Given text:
────────────────────
Commercial Real Estate and Federal Aid Questions Lead McLean Meeting on County Budget

The time for community members to weigh in on Fairfax County’s FY 2022 advertised budget has arrived.

The McLean Citizens Association hosted a public meeting on Monday (Mar. 1) so residents could discuss the proposed budget with Fairfax County Chief Financial Officer Joe Mondoro and Dranesville District Supervisor John Foust.

Mondoro kicked off the meeting by discussing highlights of the budget, including the county executive’s recommendation to decrease the real estate tax rate by one cent and building on the $200.2 million the county received through the CARES Act Coronavirus Relief Fund.

During the question-and-answer portion of the meeting, attendees asked if the value of commercial properties could change as leases end and some businesses migrate to smaller workspaces.

“We’re on the edge of a pretty significant paradigm shift in terms of the ways people think about office space,” Mondoro said, adding that the office and retail component of the budget is going to need to be evaluated on an ongoing basis.

While anticipating that the value of the properties will continue to decline, he offered a bit of optimism that a balance of teleworking and in-person work will be found in coming years that could help improve the value of office space.

Mondoro also said that all markets in the area are down and “the negativity is pretty much across the board” in terms of decreases in non-residential revenue.

“There are still differences based on where the buildings are located,” Mondoro said. “Those that are more appealing in non-pandemic years are more appealing now.”

Foust argued that, while Fairfax County should focus on building up its commercial base, it also needs to reduce its reliance on real estate taxes as a source of revenue.
────────────────────
Supplied material:
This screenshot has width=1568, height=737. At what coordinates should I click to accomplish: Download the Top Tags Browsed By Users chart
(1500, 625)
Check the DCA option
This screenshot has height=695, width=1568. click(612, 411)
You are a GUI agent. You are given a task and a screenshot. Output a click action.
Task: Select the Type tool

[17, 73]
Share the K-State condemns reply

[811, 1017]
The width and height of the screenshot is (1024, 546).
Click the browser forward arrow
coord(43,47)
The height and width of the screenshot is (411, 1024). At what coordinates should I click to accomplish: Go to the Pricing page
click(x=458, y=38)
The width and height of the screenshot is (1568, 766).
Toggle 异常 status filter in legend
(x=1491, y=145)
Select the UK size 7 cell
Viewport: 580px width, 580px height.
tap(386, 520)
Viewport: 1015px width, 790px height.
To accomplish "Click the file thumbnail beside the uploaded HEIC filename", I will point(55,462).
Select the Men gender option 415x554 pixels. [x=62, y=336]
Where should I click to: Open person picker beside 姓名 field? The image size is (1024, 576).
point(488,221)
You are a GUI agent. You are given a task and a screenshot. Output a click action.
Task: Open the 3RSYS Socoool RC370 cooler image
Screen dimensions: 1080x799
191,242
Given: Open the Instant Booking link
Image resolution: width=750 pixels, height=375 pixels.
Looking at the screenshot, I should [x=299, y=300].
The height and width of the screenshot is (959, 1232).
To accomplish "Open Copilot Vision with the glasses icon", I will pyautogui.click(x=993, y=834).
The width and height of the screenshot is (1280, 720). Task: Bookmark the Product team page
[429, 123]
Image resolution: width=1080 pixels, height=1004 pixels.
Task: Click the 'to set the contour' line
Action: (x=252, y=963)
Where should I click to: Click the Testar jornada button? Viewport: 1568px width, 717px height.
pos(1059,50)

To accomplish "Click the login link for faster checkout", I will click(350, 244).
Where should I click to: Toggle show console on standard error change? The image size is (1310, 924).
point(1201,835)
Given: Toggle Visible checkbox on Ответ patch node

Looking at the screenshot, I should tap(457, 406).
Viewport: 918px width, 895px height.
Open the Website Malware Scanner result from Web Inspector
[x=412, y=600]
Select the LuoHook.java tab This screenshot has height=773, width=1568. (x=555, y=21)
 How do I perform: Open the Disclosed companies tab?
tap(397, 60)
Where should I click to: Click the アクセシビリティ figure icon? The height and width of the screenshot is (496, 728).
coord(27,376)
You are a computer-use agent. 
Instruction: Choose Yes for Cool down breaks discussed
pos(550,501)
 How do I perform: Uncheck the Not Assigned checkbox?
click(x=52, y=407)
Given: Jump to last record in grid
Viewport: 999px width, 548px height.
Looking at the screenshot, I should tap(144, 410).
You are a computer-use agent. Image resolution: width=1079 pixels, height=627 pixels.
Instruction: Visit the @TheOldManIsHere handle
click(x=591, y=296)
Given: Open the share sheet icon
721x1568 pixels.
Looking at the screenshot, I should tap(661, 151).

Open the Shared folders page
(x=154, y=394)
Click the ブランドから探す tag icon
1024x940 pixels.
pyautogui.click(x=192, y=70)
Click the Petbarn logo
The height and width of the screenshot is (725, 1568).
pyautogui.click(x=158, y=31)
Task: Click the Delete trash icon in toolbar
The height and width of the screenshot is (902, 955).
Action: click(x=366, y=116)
────────────────────
Tasks for this exercise:
a - Answer these from the McLean budget meeting article:
(i) Which organization hosted the public meeting?
(ii) How much did the county receive through the CARES Act Coronavirus Relief Fund?
(iii) By how much did the county executive recommend lowering the real estate tax rate?
b - List every passage that the McLean budget meeting article puts in quotation marks as Mondoro's own words.
c - Carry on writing the McLean budget meeting article, starting after its last sentence.

Results for each task:
a -
(i) The McLean Citizens Association
(ii) $200.2 million
(iii) One cent

b -
- "We're on the edge of a pretty significant paradigm shift in terms of the ways people think about office space"
- "the negativity is pretty much across the board"
- "There are still differences based on where the buildings are located"
- "Those that are more appealing in non-pandemic years are more appealing now."

c -
“We have a fundamental structural problem in that we rely so heavily on real estate taxes,” Foust said. “…Other revenue sources will need to be established in order to make the revenue more dependent on economic activity and economic success as opposed to owning a home for 20 years, which has appreciated significantly more than your income has increased.”

Audience questions also touched on the possible impact of existing and future federal financial aid.

Fairfax County received $200.2 million from the CARES Act after it was signed into law last March to cover expenses incurred due to COVID-19. The advertised budget does not assume additional stimulus funds, but county staff is monitoring another potential round of payments that could come from a new package currently being negotiated in Congress.

Mondoro tempered anticipation that more federal aid could be used to help lower the property tax rates or fund public services like affordable housing or schools, noting that the money is non-recurring and comes with stipulations regarding how it can be spent.

Foust reiterated Mondoro’s words of caution, though he said the county will take a look at all possibilities.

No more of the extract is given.